┌──

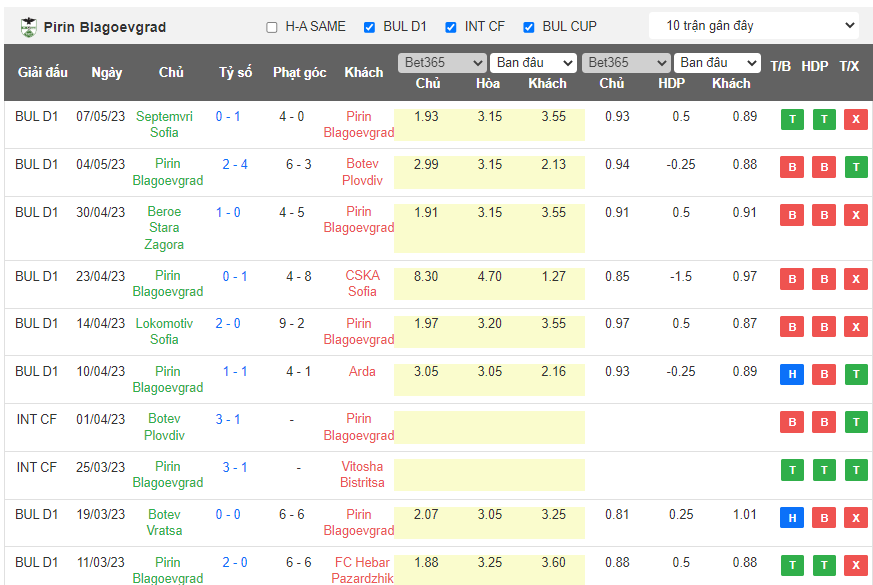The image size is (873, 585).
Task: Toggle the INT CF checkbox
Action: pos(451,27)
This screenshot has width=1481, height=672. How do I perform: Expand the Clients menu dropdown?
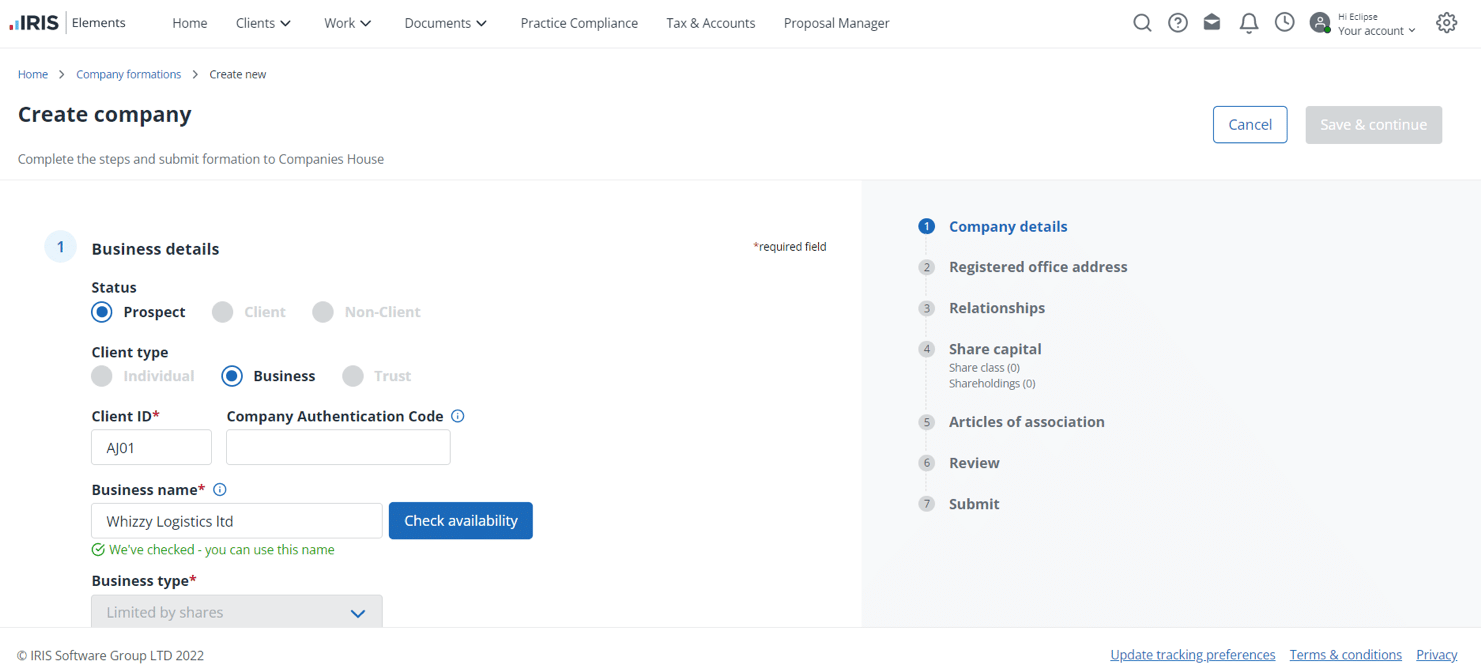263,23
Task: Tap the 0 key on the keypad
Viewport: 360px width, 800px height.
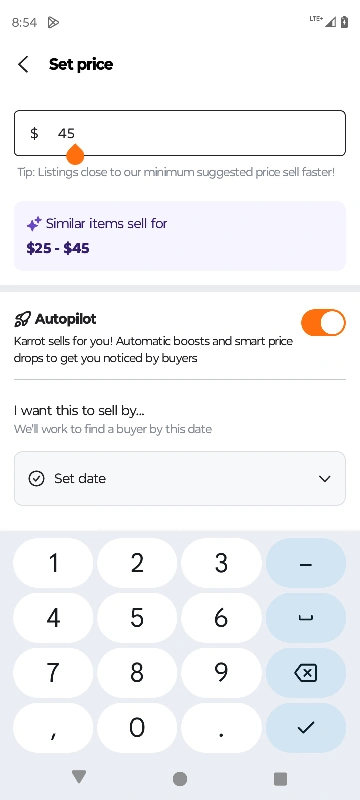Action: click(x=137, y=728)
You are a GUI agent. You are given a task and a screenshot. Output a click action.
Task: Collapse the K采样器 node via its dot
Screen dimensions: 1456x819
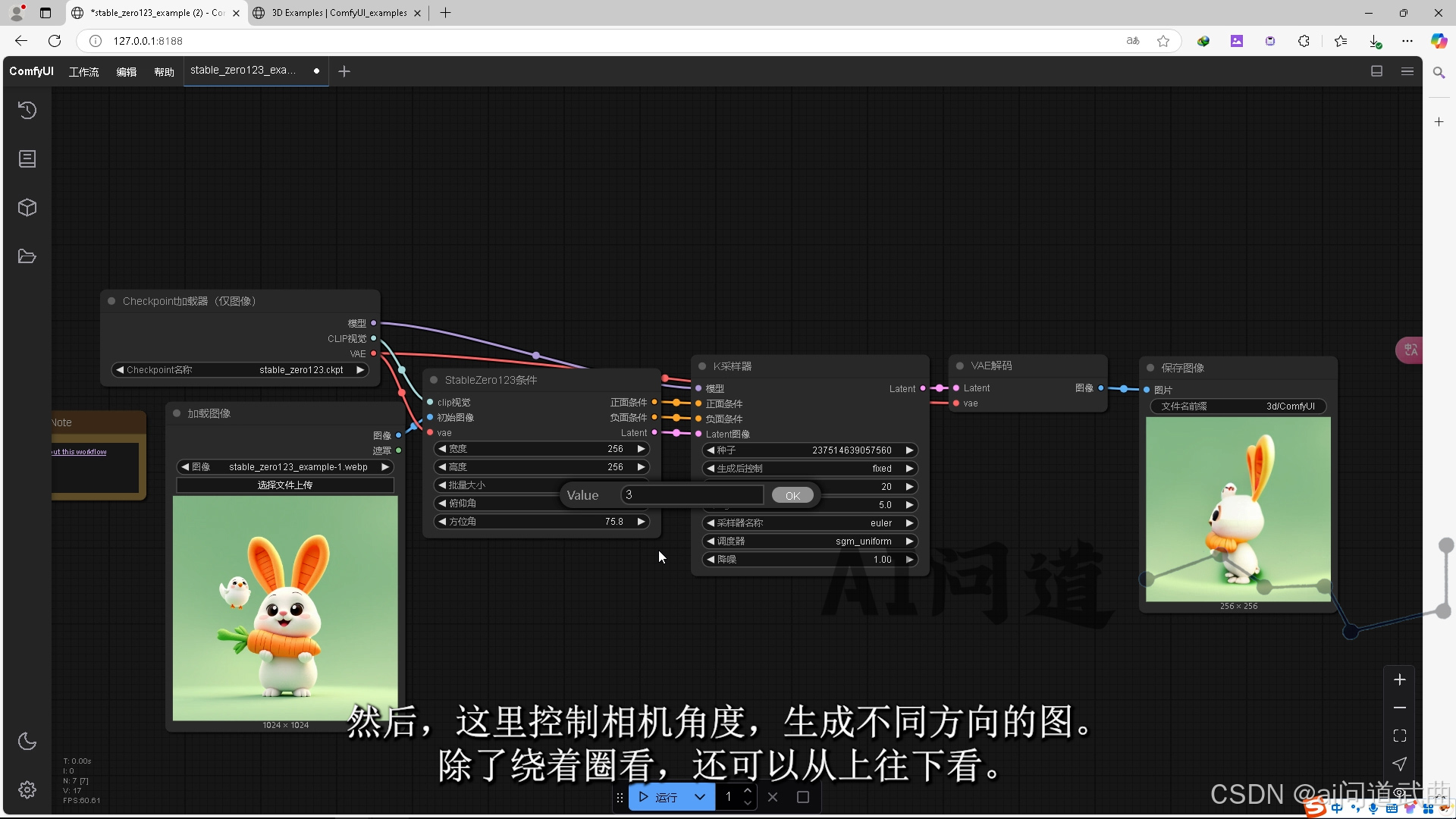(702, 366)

└──

Please reproduce every line of the records above word for word, leaving out the pictures.

The image size is (873, 585).
Task: Toggle the INT CF checkbox
Action: pos(451,27)
This screenshot has width=1481, height=672. How do I perform: Expand the Clients menu dropdown?
263,23
Task: Tap the 0 key on the keypad
Viewport: 360px width, 800px height.
Action: click(x=137, y=728)
You are a GUI agent. You are given a task and a screenshot. Output a click action.
Task: Collapse the K采样器 node via its dot
Screen dimensions: 1456x819
(702, 366)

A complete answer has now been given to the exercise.